Even though the sample size was quite small, the results of this pilot study show promising trends. In the pre-program period, the results from the ISI had a mean of 19.2 ± 3.9, which is moderate to severe clinical insomnia (Tang et al., 2014). The BPI results had mean ratings for pain severity of 5.0 ± 1.2 and pain interference of 5.39 ± 1.9 (Tang et al., 2014). The baseline mood rating, according to the PHQ-9, was 11.9 ± 5.6, which is in the moderate depression range (Tang et al., 2014). According to the one week sleep diaries taken prior to the AVS program, participants were getting an average of 6 hours of sleep each night. All of the pre-program results indicate sleep and pain disorders in the participants. The participants reported using the AVS program 94% of the time, which is unusually high, indicating either extremely diligent participants or social expectation factors (Tang et al., 2014). After the one month program, significant improvements were observed in all numbers: the ISI mean was 12.8 ± 5.0, the BPI pain severity mean was 4.0 ± 1.6, the BPI pain interference mean was 3.8 ± 2.0, and the PHQ-9 was 9.0 ± 2.8 (Tang et al., 2014). The sleep diary also indicated that participants were getting an average of 7 hours of sleep each night after the one month study, as opposed to the 6 hours they were getting before. All of these results seemed in line with the hypothesis that calming brainwaves would improve sleep and possibly improve chronic pain.
This is the first study ever conducted using a self-administered AVS program to promote better sleep in patients suffering from chronic pain and insomnia. The vast improvement in pain due to improved sleep, however, suggests that sleep may take a leading role in this particular comorbid dyad (Tang et al., 2014). Because improved sleep did so much to improve pain levels, even with such a small study group, it is feasible that a self-administered AVS program could be used to effectively treat both insomnia and chronic pain. Further studies need to be conducted to validate these results.

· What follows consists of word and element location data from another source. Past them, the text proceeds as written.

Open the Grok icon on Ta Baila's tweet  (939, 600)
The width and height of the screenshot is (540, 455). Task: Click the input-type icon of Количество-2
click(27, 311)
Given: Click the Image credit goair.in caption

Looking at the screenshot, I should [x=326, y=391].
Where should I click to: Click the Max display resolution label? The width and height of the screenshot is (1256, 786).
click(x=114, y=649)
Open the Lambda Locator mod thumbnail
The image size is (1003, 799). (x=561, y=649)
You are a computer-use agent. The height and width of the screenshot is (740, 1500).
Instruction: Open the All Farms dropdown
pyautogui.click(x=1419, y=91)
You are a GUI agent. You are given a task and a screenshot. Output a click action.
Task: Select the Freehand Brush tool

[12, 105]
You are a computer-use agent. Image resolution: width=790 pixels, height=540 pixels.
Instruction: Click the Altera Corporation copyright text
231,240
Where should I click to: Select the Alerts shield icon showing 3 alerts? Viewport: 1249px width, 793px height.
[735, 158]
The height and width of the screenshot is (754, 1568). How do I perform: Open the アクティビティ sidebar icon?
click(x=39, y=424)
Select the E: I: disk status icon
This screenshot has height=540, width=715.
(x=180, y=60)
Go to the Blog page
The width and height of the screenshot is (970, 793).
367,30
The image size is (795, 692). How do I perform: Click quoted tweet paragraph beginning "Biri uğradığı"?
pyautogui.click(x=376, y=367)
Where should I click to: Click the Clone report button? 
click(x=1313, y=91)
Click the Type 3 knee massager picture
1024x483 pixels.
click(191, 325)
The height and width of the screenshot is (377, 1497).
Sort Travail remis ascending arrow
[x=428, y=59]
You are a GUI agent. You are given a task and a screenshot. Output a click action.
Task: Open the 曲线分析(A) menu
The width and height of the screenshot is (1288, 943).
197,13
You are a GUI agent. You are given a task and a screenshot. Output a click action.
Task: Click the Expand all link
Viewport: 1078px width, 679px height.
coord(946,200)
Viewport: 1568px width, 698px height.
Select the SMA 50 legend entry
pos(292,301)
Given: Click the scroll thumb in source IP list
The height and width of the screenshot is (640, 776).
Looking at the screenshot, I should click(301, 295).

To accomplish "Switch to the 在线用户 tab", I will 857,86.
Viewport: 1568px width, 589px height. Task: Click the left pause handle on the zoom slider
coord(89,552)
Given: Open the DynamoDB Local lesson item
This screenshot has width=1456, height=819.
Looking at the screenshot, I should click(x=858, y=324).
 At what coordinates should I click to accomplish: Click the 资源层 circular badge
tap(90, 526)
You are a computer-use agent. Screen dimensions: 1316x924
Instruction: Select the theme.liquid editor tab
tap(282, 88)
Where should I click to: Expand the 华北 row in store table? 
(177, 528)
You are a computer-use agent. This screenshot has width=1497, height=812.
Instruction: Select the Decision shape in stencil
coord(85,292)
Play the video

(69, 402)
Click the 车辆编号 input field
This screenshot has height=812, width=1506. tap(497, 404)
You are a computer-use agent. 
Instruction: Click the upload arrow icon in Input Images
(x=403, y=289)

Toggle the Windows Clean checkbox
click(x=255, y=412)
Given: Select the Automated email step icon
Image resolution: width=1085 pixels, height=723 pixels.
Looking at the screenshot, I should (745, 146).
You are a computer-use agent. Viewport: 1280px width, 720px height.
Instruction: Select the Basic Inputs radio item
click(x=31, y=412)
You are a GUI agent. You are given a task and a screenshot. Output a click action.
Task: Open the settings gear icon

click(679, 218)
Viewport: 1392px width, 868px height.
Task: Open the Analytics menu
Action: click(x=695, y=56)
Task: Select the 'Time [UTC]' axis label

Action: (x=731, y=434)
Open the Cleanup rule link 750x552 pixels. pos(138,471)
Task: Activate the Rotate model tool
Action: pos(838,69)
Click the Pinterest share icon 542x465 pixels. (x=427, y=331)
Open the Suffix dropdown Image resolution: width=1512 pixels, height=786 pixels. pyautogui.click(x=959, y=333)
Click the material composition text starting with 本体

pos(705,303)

To get more accurate results, larger and randomized study groups must be compiled, and a control group must be utilized. Objective methods for measuring pain and sleep must also be developed to more accurately measure progress made during the study, and a method other than self-reporting the usage of the program would help keep human error to a minimum. Because chronic pain and insomnia impact such a large percentage of the population, it is essential to the health of America that something be done to relieve the problem.
References
- Howden, L. M., & Meyer, J.M. (2011, May). Age and Sex Composition: 2010. Retrieved from http://www.census.gov/prod/cen2010/briefs/c2010br-03.pdf
- Tang, H., Vitiello, M. V., Perlis, M., Mao, J. J., & Riegel, B. (2014). A pilot study of audio-visual stimulation as a self-care treatment for insomnia in adults with insomnia and chronic pain. Applied Psychophysiology and Biofeedback, 39(3-4), 219-225. doi:http://dx.doi.org.arapahoecc.idm.oclc.org/10.1007/s10484-014-9263-8
By the way, my teacher gave me a 98% 😀
Apparently, I messed up my citations because this is the first paper I wrote in APA style… but whatever.